George Washington’s decision to step away from the presidency after two terms became the unwritten rule for every subsequent president until FDR. After losing the bitter election of 1800, John Adams left Washington before dawn to ensure a peaceful transfer of power to Thomas Jefferson, setting the precedent for a handoff from one political party to another. Richard Nixon (in 1960) and Al Gore (in 2000) conceded defeat in razor-close elections to protect the institution and preserve national unity.
Inaugurations have gone forward in times of peace and war, prosperity and strife. But there is no precedent for an inauguration conducted after a violent insurrection incited by the outgoing president against the Congress certifying the election of the incoming one. One has to reach back to Abraham Lincoln’s inauguration in 1861 for a swearing-in guarded by the military against a domestic threat.
And yet, here we are.
Joseph Robinette Biden Jr. will take the oath of office at noon Wednesday at the U.S. Capitol, with Washington in lockdown, no spectators allowed and 25,000 National Guard soldiers standing guard at a security perimeter called, unironically, the Green Zone.
President Donald Trump will not attend his successor’s inauguration, the last in the long list of norms he shattered over the past four tumultuous years. He plans a grand military sendoff before boarding Air Force One for the last time as president and flying to Florida. An impeachment trial on a charge of inciting his supporters to storm the U.S. Capitol on Jan. 6 guarantees the former president will still loom large in the public discourse. But we are ready to turn the page.
The task ahead of Biden is enormous. The coronavirus pandemic is growing worse. The vaccine rollout is a mess. Americans are suffering economically. The nation is deeply divided. And then there is the rest of the world to worry about.
Biden’s inaugural address will set Americans’ expectations for his presidency.
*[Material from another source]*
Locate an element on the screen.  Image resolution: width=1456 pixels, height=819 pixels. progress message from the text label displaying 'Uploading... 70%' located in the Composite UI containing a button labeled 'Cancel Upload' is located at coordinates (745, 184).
Presidential historian Jon Meacham, a friend of Biden who had a hand in drafting his victory speech, is likely to lend his writerly touch to this one. Meacham, a biographer of Jefferson, might well reach back to the third president’s conciliatory tone after a divisive election that eventually was settled by a vote of the House of Representatives:
“… every difference of opinion is not a difference of principle,” Jefferson said in his first inaugural address. “We have called by different names brethren of the same principle. We are all republicans. We are all federalists.”
Such a call for unity sounds naïve in light of the events of Jan. 6. But whatever else may happen tomorrow, one thing is for sure. The transfer of power will happen, like clockwork. The term of the old president will end at noon, and the new president will assume the office. How do we know? The Constitution says so. No norms required.